■ Work request
Please repeat the entries word for word and keep the images out.

(Stored records)
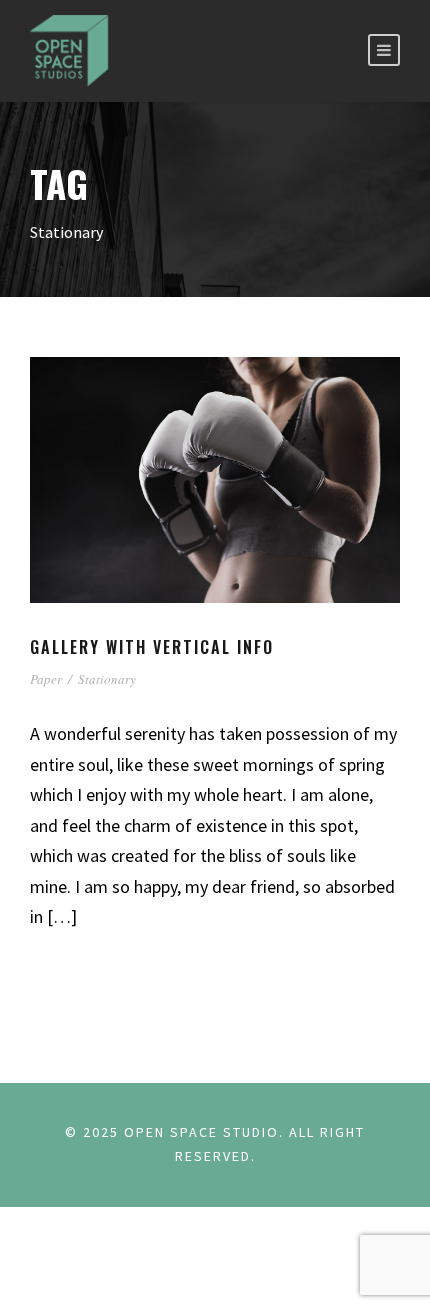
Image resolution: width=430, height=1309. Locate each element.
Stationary (107, 679)
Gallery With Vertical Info (152, 647)
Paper (46, 679)
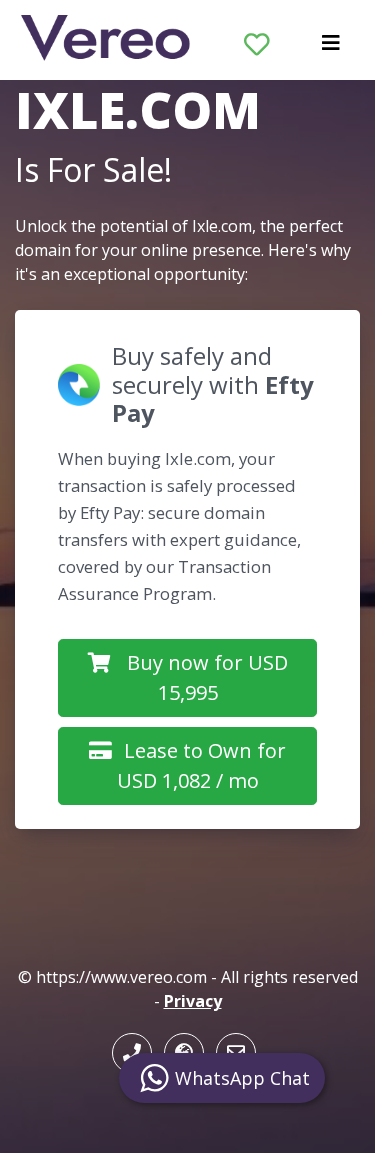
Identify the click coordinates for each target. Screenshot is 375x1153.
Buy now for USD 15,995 (207, 677)
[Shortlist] (257, 40)
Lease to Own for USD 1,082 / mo (202, 765)
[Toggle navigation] (331, 48)
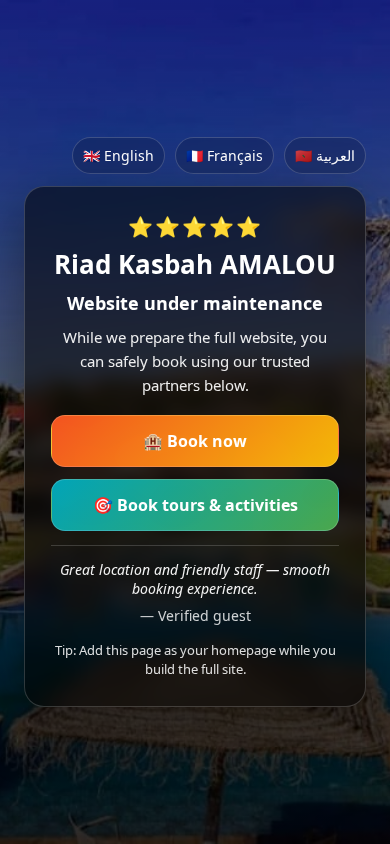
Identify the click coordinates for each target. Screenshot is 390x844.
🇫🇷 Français (224, 155)
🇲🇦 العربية (325, 155)
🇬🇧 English (118, 155)
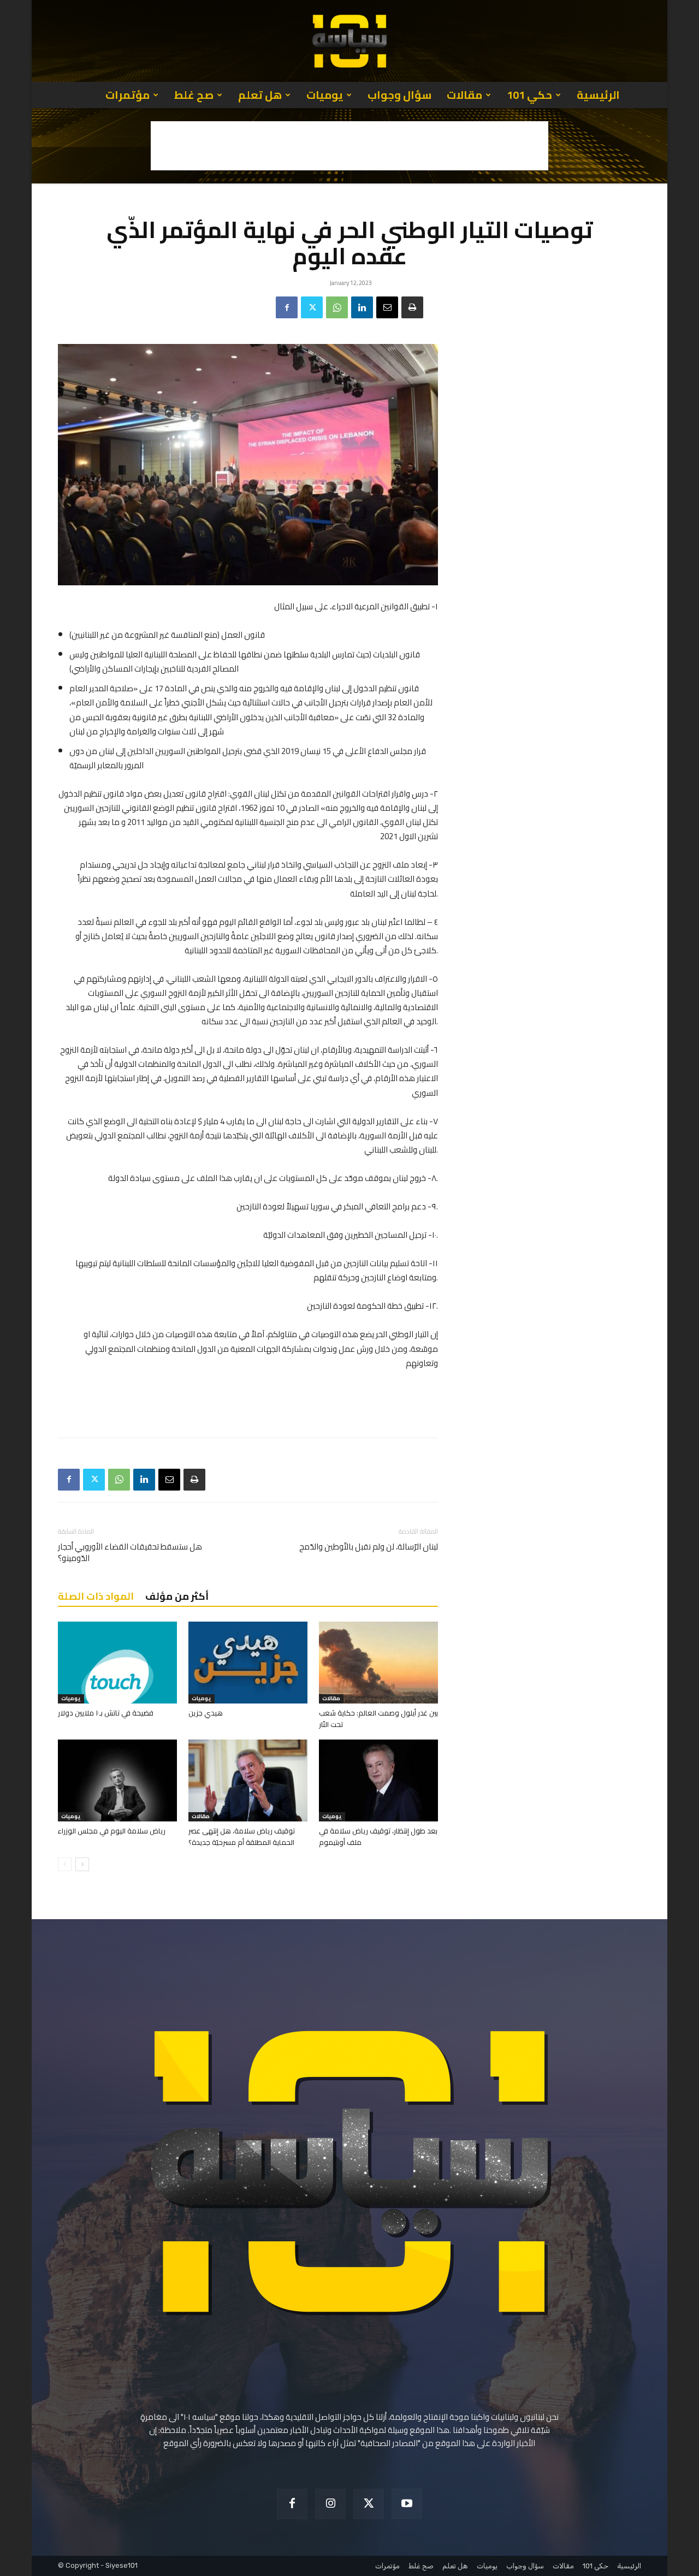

■ Reply to the task
Image resolution: width=430, height=1309. Locate each element.
Stationary (107, 679)
Gallery With Vertical Info (152, 647)
Paper (46, 679)
Identify the click coordinates for each target. Screenshot is 375x1153.
Buy now for USD 15,995 (207, 677)
[Shortlist] (257, 40)
Lease to Own for USD 1,082 / mo (202, 765)
[Toggle navigation] (331, 48)
Identify the click coordinates for each target. Screenshot is 390x844.
🇫🇷 Français (224, 155)
🇲🇦 العربية (325, 155)
🇬🇧 English (118, 155)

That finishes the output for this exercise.